No patients decided to discontinue the study because of hyperkalemia and kidney dysfunction. However, serum potassium levels were significantly higher in Group S (P = 0.0003 after 4 weeks and P = 0.0423 after 8 weeks). The potassium levels at baseline, after 4 weeks and 8 weeks were 4.30 ± 0.31, 4.57 ± 0.26 and 4.51 ± 0.34 mEq/L in Group S and 4.42 ± 0.27, 4.29 ± 0.24 and 4.27 ± 0.42 mEq/L in Group C, respectively.

Discussion

In our multicenter, prospective, randomized, open-label parallel-group comparison study, we found that the addition of spironolactone to conventional antihypertensive treatment including RAS blockers resulted in a reduction in albuminuria in Japanese patients with type 2 diabetes and nephropathy.

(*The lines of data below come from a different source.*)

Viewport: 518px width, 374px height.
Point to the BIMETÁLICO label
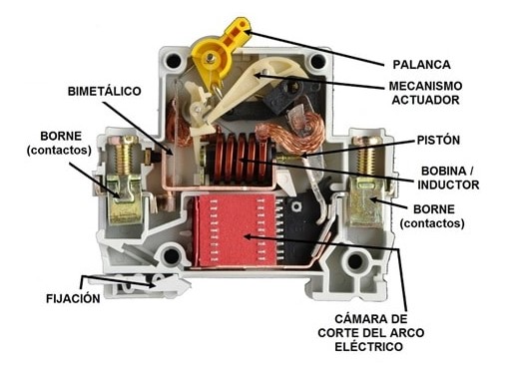pos(103,91)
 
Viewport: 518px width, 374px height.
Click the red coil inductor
pos(237,162)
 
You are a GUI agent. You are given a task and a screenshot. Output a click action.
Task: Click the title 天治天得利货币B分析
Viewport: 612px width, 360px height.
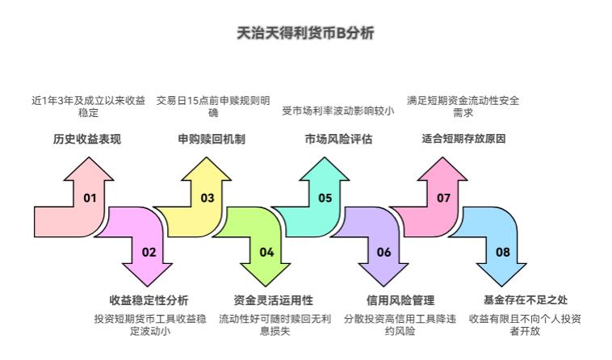point(305,33)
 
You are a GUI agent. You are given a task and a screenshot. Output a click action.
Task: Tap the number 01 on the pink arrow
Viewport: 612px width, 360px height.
point(90,198)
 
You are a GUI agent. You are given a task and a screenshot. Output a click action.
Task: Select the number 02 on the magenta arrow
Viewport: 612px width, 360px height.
point(149,252)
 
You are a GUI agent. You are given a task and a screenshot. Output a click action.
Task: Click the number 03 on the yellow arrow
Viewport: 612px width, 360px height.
point(207,198)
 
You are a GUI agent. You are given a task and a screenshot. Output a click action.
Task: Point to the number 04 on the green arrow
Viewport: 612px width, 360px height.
point(266,252)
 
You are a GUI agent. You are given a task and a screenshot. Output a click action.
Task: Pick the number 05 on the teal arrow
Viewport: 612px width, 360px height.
point(325,198)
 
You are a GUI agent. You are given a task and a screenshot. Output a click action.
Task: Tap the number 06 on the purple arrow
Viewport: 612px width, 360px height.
point(384,252)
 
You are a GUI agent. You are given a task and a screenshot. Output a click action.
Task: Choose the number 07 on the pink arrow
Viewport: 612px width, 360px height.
point(443,198)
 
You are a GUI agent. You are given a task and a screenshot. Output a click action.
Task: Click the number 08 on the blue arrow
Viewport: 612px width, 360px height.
point(502,252)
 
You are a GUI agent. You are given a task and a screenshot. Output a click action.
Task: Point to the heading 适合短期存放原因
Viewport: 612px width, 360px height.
point(463,139)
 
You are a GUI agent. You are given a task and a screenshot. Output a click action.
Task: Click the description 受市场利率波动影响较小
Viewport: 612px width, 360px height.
point(338,111)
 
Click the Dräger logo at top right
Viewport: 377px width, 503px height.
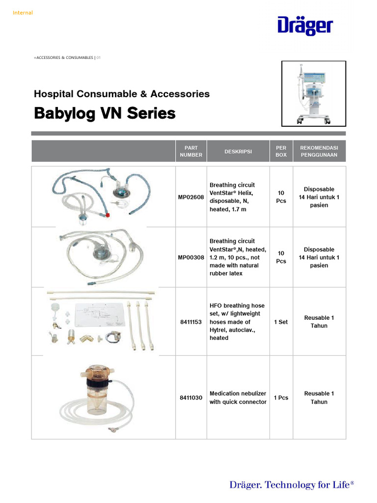tap(305, 26)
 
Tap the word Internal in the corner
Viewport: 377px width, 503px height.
tap(23, 13)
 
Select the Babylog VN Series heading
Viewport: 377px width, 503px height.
tap(104, 113)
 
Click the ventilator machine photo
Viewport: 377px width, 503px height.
tap(313, 93)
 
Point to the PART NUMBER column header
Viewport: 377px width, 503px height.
tap(191, 151)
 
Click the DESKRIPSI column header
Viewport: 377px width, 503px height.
tap(238, 151)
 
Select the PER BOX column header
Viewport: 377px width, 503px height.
tap(281, 151)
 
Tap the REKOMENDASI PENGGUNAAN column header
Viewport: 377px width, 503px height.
tap(319, 151)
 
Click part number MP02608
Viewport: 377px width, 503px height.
tap(191, 197)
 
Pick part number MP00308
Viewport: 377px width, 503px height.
tap(191, 257)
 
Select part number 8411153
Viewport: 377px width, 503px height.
tap(191, 322)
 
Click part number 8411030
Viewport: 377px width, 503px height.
tap(191, 398)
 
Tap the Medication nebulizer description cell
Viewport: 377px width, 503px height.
tap(238, 398)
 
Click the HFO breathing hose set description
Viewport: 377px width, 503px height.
tap(238, 322)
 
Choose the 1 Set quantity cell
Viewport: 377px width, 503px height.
tap(281, 322)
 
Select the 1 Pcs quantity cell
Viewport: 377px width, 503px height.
tap(281, 398)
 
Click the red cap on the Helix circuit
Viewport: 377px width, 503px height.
tap(107, 215)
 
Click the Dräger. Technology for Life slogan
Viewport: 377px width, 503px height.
tap(292, 485)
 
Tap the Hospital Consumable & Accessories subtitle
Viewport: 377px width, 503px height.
tap(121, 93)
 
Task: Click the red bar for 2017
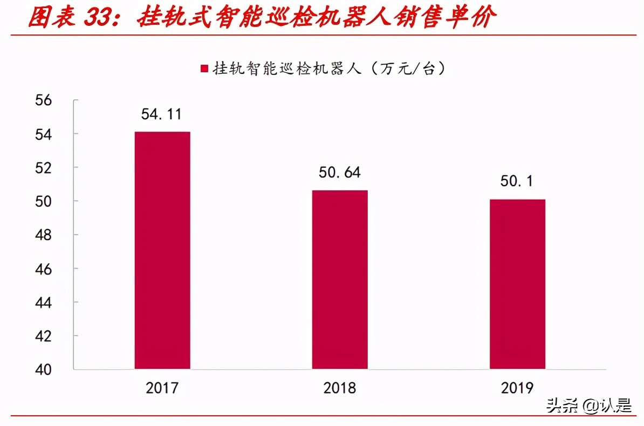162,250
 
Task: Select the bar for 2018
340,279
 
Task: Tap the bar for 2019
517,284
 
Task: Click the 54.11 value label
162,114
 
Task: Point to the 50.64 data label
340,173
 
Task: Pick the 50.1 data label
517,181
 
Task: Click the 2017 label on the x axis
162,388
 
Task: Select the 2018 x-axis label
340,388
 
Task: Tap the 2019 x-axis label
517,388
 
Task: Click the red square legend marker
204,69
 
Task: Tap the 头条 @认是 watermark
588,406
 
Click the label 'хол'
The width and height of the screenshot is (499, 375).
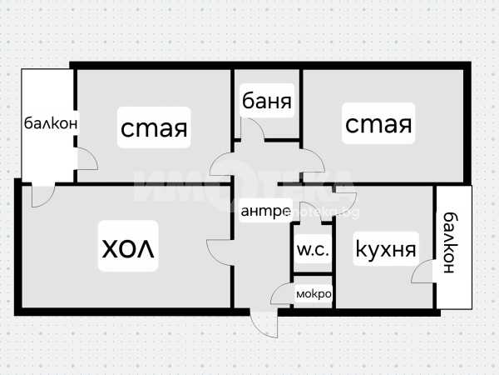129,248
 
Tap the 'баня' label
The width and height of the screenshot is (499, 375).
266,102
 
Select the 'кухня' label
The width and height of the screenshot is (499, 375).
386,248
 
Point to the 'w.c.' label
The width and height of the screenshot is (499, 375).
312,249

The spironolactone treatment demonstrated a reduced trend in blood pressure and a slight, but significant decrease in eGFR. However, the reduction in albuminuria was independent of the changes in either blood pressure or eGFR and was not associated with serum aldosterone levels at baseline. Although several studies have shown that spironolactone treatment decreases albuminuria in patients with diabetic nephropathy and non-diabetic nephropathy, our study is of note in showing the anti-albuminuric effects independent of reduction in blood pressure with additional spironolactone use. Furthermore, this study also demonstrated that spironolactone significantly decreased the urinary tubulointerstitial injury markers NAG and β2MG. Although some reports have shown the amelioration and protection of interstitial injury by spironolactone in animal models, there have been few reports on humans.

Some previous studies have demonstrated that spironolactone treatment induced a slight deterioration in renal function [23], and we also found a similar decrease in eGFR in this study. Morales et al. demonstrated that long-term use of spironolactone should lead to recovered eGFR levels with a sustained reduction in proteinuria, although spironolactone induced an initial acute decrease in eGFR [24]. Recently, Esteghamati et al. [25] demonstrated that spironolactone use for 18 months decreased uACR superior to continuous ACEi and ARB use with a slight decrease in eGFR, but the decline rate did not differ between the two groups. van den Meiracker et al. [26] reported that the anti-albuminuric effect of spironolactone was correlated to the decrease in eGFR. In our present study, the anti-albuminuric effect was verified independent of blood pressure lowering and eGFR decline, evaluated from the adjusted calculation in the linear mixed model. Although reduction of glomerular pressure per se could still affect the changes in albuminuria because the changes in glomerular pressure might not necessarily parallel those of GFR, reductions in albuminuria was at least independent of systemic hemodynamic effects of spironolactone. Although our study was performed in a relatively short period, these results suggest that spironolactone would be a promising add-on therapy for diabetic nephropathy when the first choice RAS-blocking treatment has shown some inefficacy or “resistance”.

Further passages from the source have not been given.